We also demonstrate that negative impressions remain stable across multiple thin-slice judgments. A series of randomly selected static images of college-aged individuals with ASD collected from a first-person perspective during social interaction were consistently rated as less approachable and more awkward than matched controls, with observers indicating a lower likelihood of being friends with members of the ASD group (Study 2).
From across a classroom, from across a quad or courtyard, people sense the autistic is different. Our professors recognize this, too. We are immediately sized up, before we say a word. People instantly want to avoid autistics, and this desire to avoid us includes well-trained, socially conscious, educators at all levels. When a teacher rejects us, we experience the closing of a path towards normalcy and success. If education isn’t a safe space for autistics, no space will be sufficiently tolerant and accepting.
Negative first impressions by adults may affect how children with ASD are perceived and treated by educators, and similar impressions by same-age observers may limit the formation of social networks and friendships.
Autistics experience almost daily rejection of our autistic traits. My wife and children do react negatively to some of my traits, and I am painfully aware of this. But, they don’t reject me. Strangers, however, have that opportunity to avoid me and to reject me.

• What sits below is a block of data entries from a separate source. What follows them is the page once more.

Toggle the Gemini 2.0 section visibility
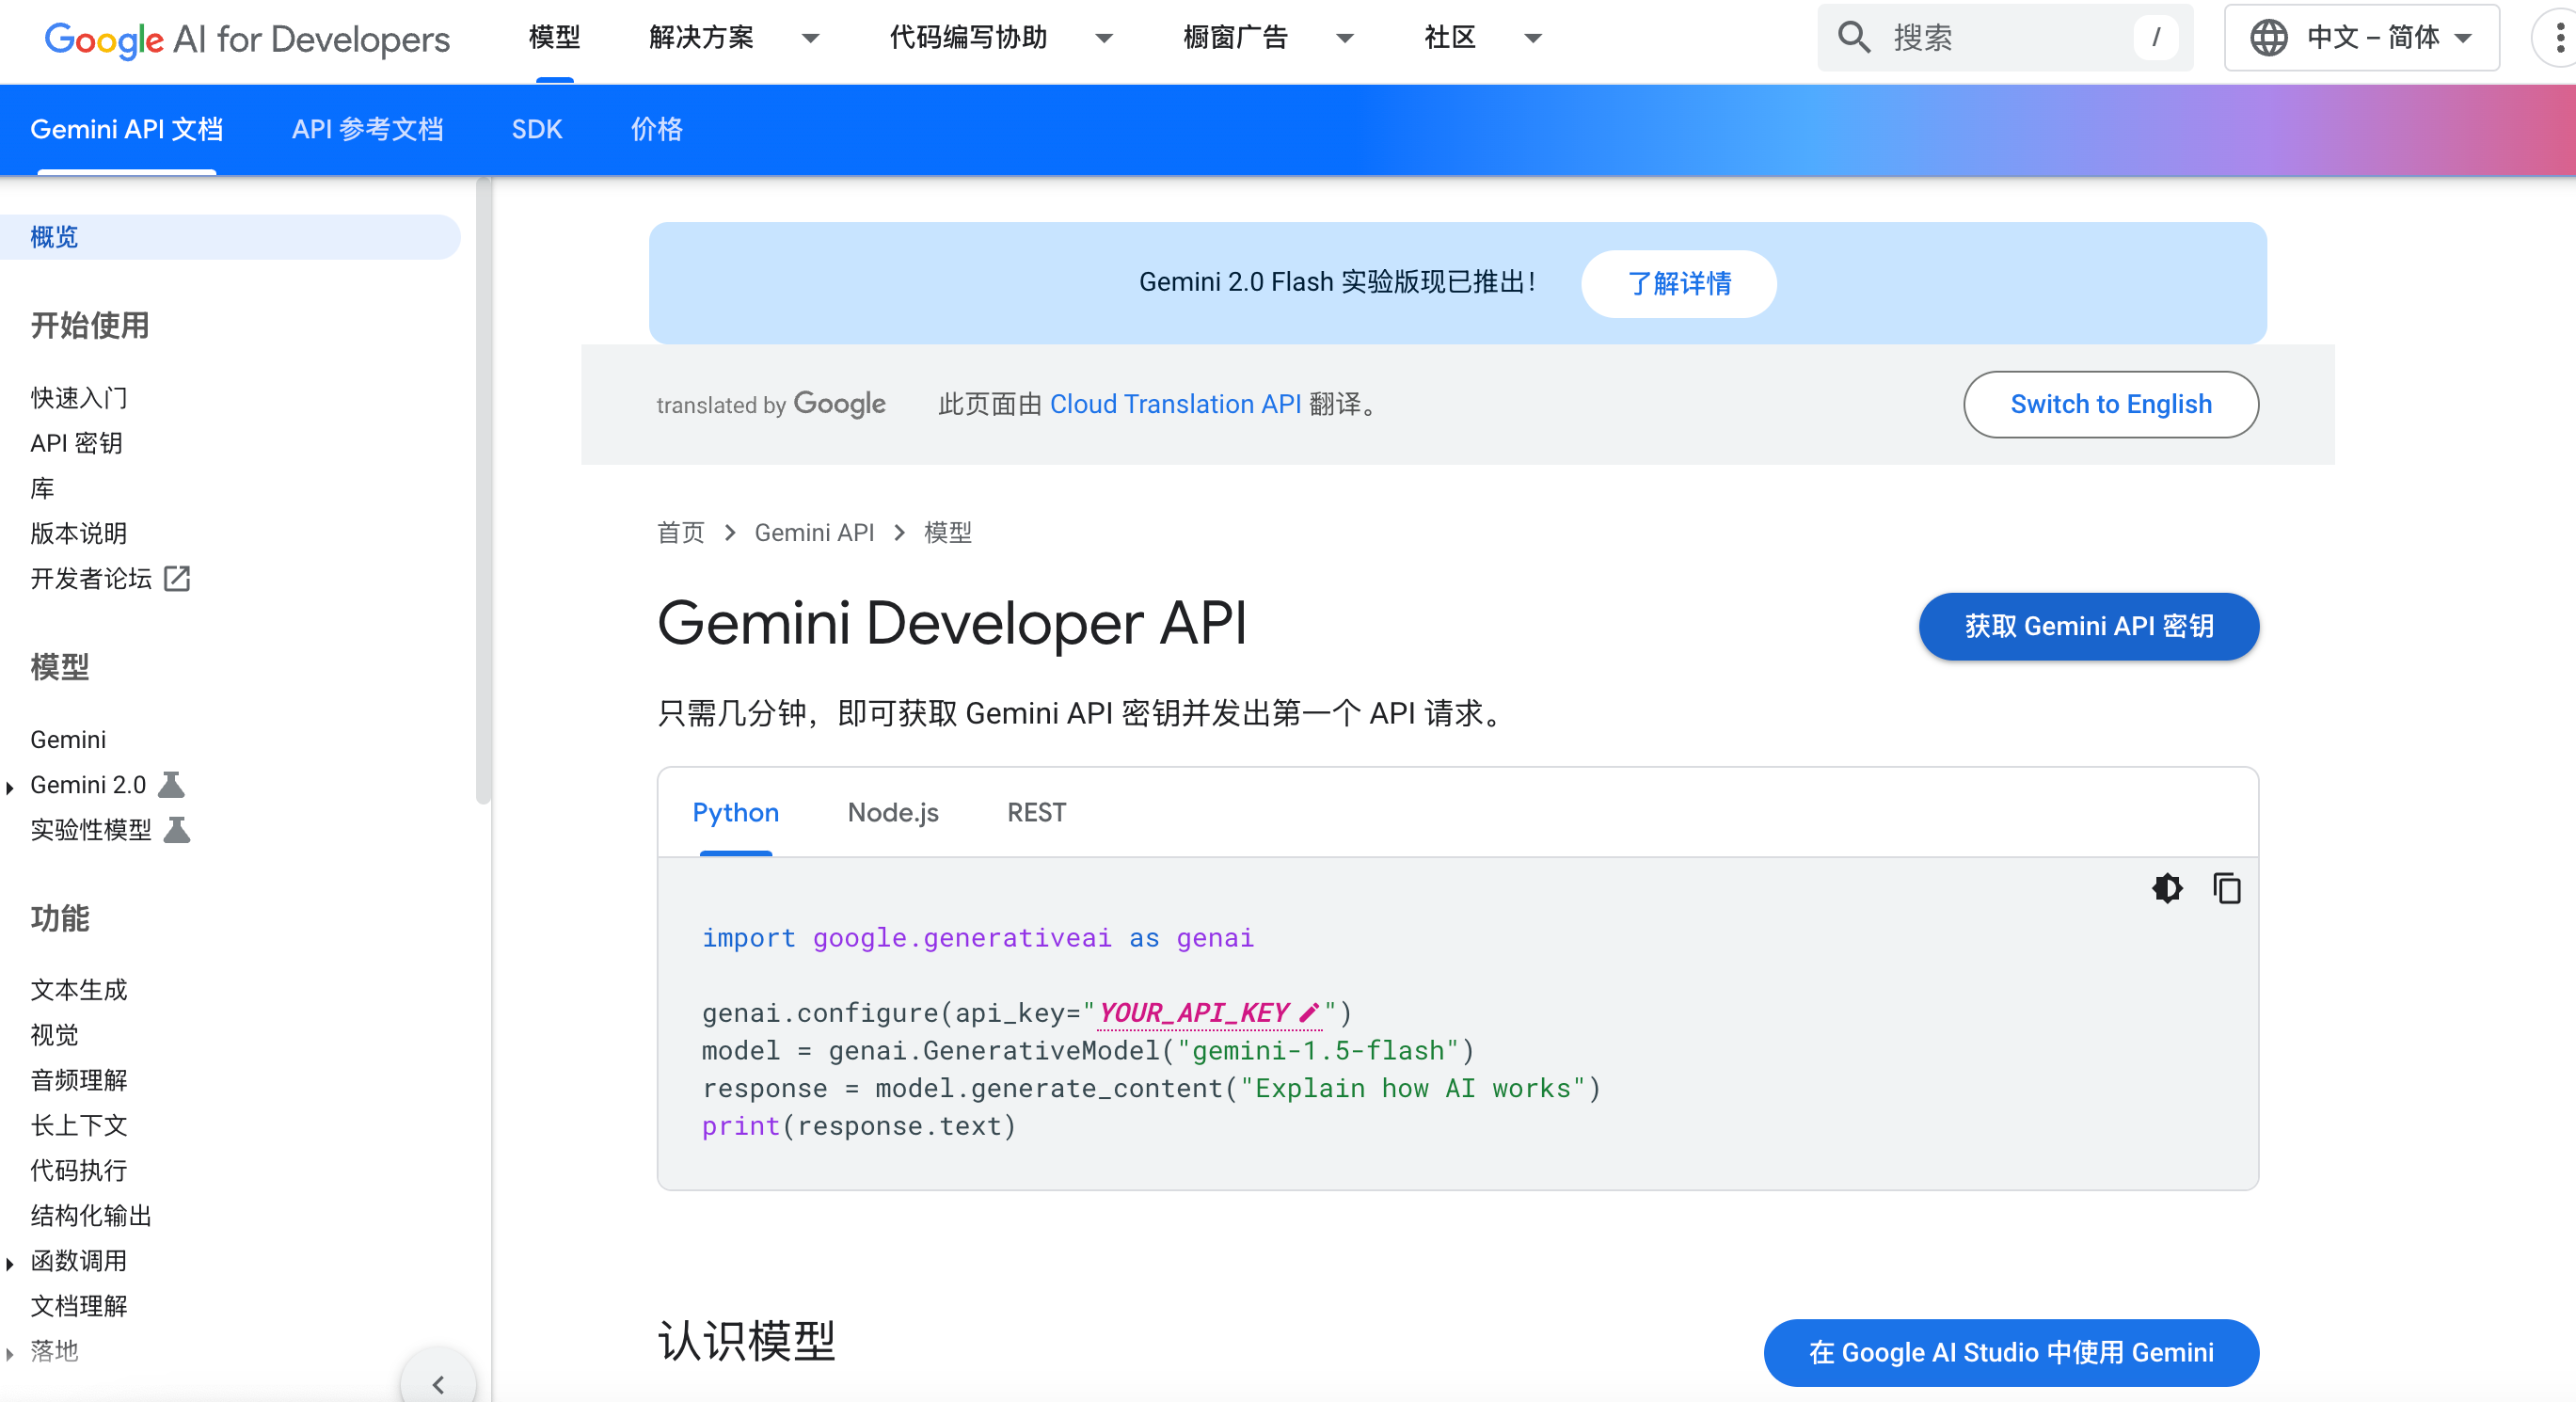Screen dimensions: 2576x1402 tap(14, 784)
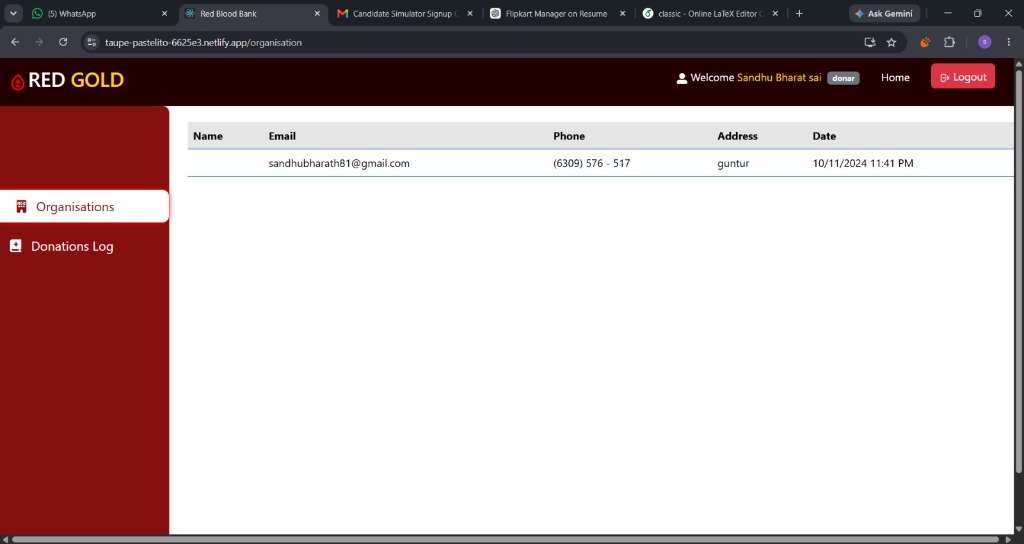Click the Organisations building icon
Viewport: 1024px width, 544px height.
pos(22,206)
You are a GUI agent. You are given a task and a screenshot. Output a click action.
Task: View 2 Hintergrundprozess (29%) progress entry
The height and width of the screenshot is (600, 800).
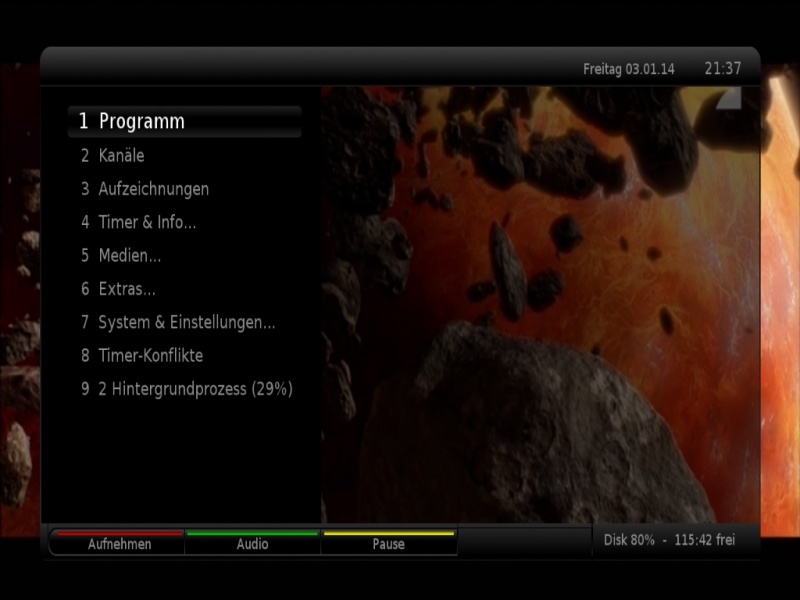coord(195,389)
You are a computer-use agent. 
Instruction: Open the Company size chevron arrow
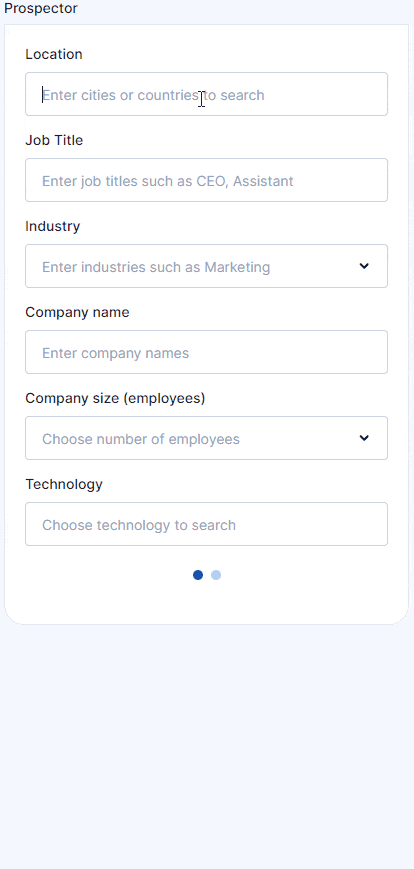click(x=364, y=438)
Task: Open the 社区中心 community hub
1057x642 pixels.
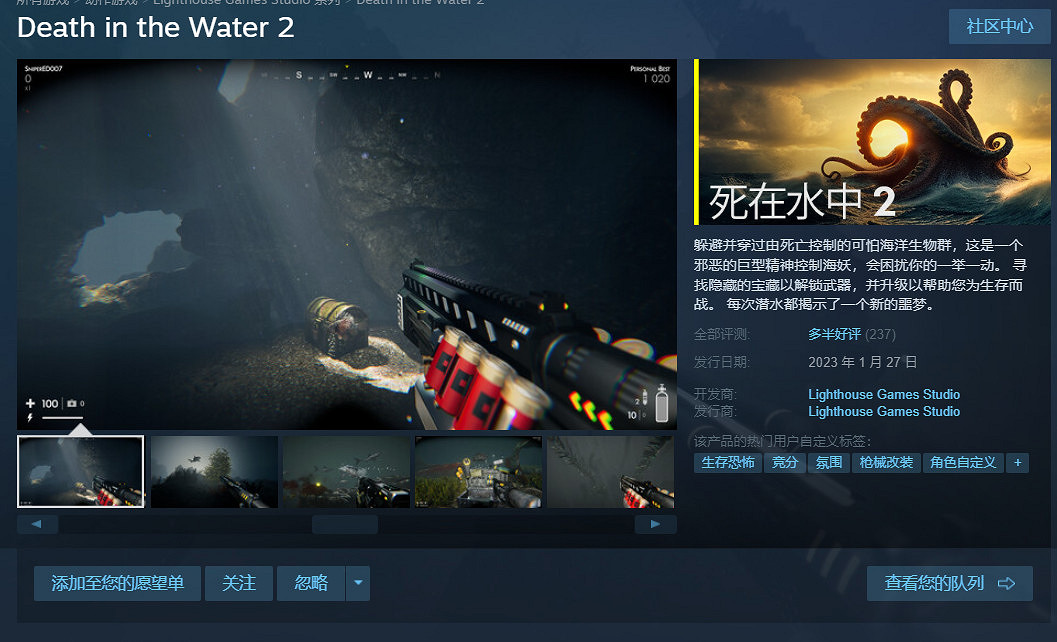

If you aren’t autistic, consider what a job interview means for us. A first date. The first day of school. Every situation with strangers is a situation in which we will be judged. There’s almost no way to prepare people for a first impression. The only method to prepare people that I can envision is to send an email explaining, “I am autistic and…” but that’s not how I want to enter a job interview.
The researchers offer an idealistic (unrealistic) solution:
If our goal is to improve social interactions for individuals with ASD, it may therefore be equally important to educate others to be more aware and accepting of social presentation differences, rather than trying to change the many interwoven factors of self-presentation that mark the expressions of individuals with ASD as atypical.
What about the student who contacted me? I passed along this research and suggested training for his instructors. I also asked permission to explain why this research is important to those of us in higher education. We need to be able to judge our students on their abilities, not how we feel about them. Unfortunately, it is impossible to interact with people in a neutral manner, no matter how hard every good teacher tries to be neutral towards students. Body language and tone always reveal how people feel about each other.
At least research confirms that being autistic makes it difficult to navigate social interactions. Too bad life is mostly lived through social interactions.